Instructions to follow:
Copy out the rows below word for word, starting at the line that contains "Given: Click the Read 5 replies button" and ending at the line that contains "click(x=20, y=165)". Leave the pictures out of your copy.

Data entries:
════════════════════
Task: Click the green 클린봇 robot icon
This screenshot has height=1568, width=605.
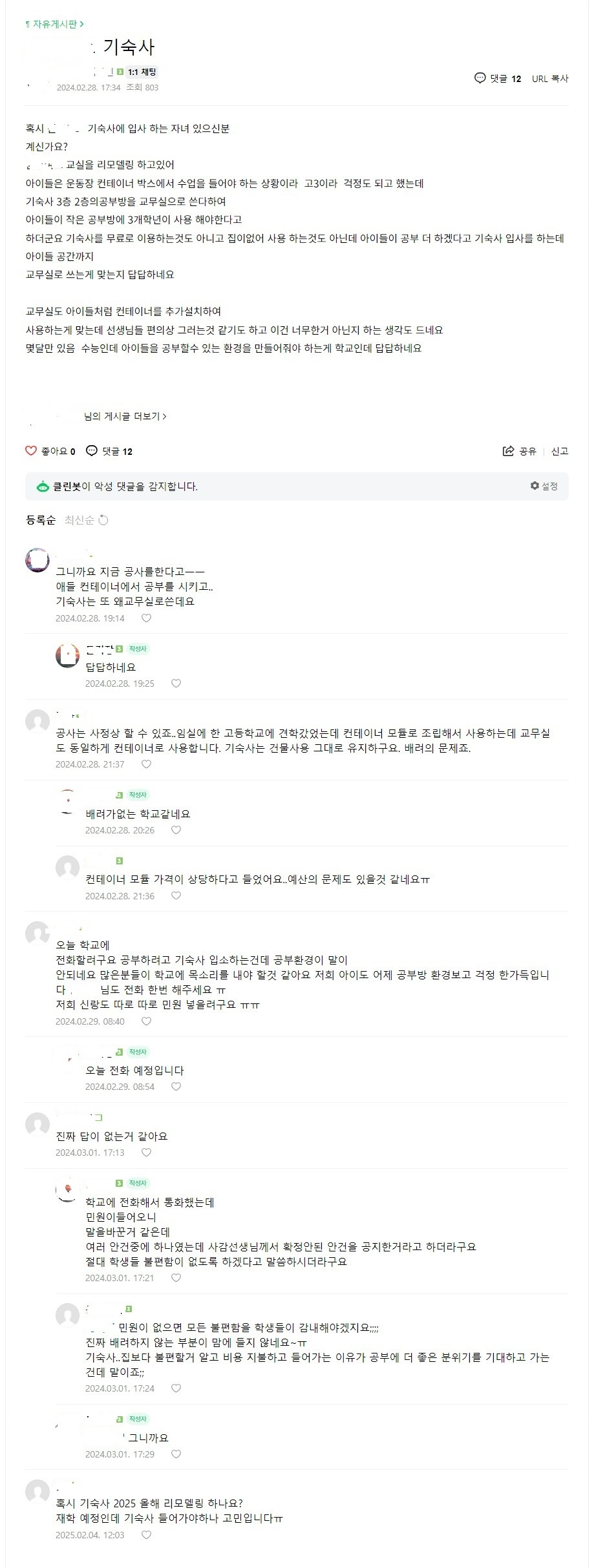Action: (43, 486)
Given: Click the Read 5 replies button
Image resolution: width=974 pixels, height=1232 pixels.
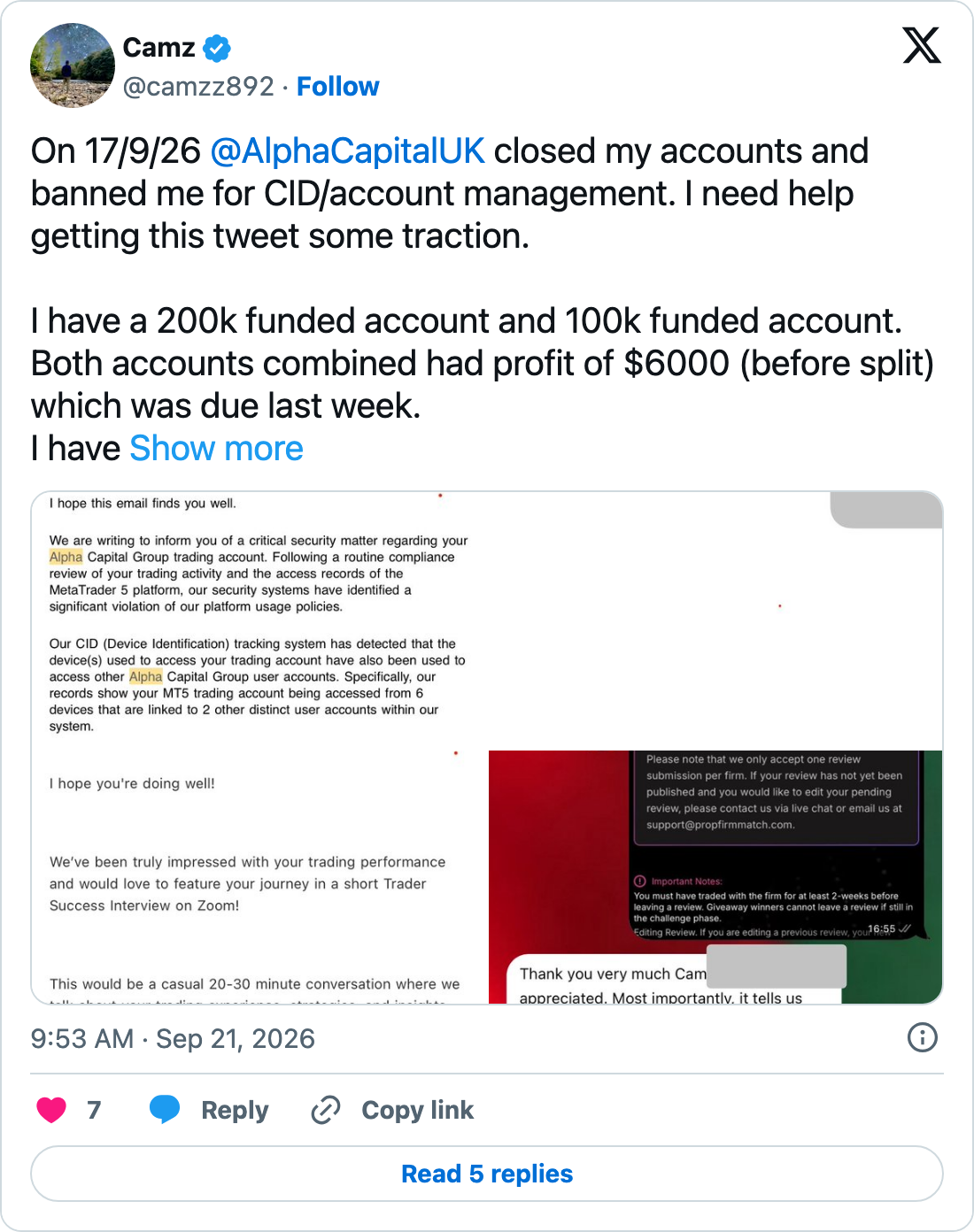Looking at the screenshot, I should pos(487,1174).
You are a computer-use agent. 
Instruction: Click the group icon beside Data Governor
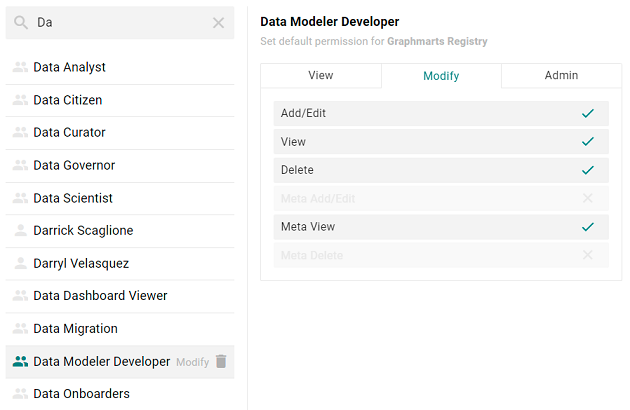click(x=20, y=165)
════════════════════
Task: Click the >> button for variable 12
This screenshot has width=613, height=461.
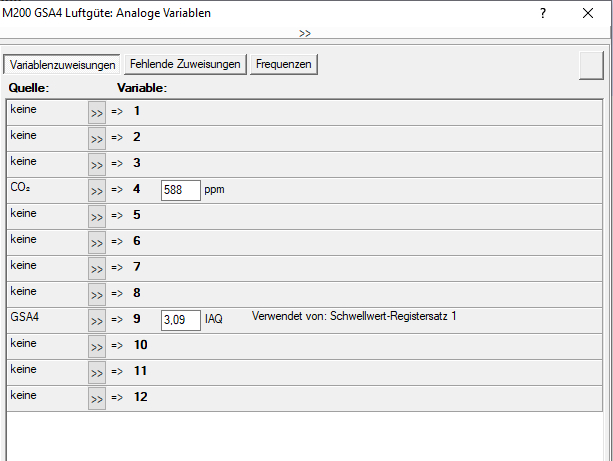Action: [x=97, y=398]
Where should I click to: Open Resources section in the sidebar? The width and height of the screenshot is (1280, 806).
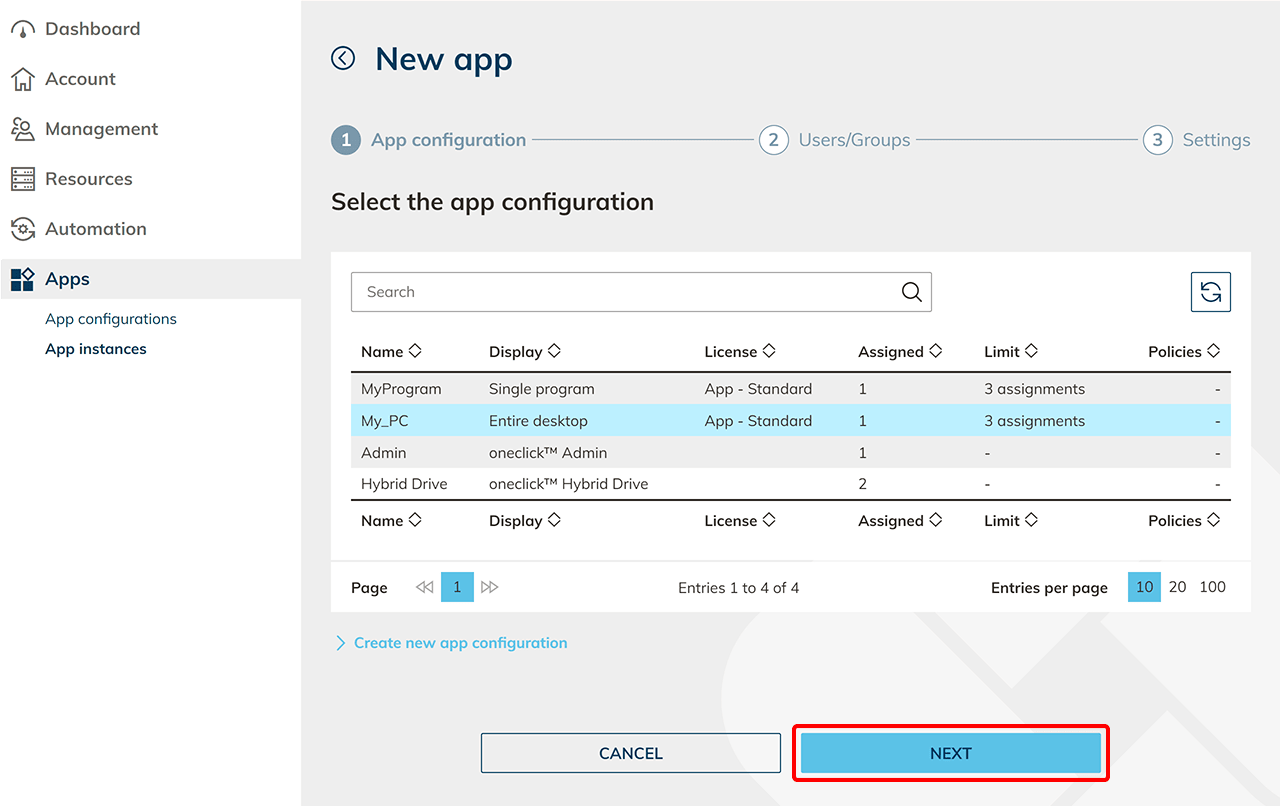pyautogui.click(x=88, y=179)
════════════════════
Result:
Given: Click the Read 5 replies button
Image resolution: width=974 pixels, height=1232 pixels.
Looking at the screenshot, I should pos(487,1174).
You are a computer-use agent. 
Instruction: Click the group icon beside Data Governor
click(x=20, y=165)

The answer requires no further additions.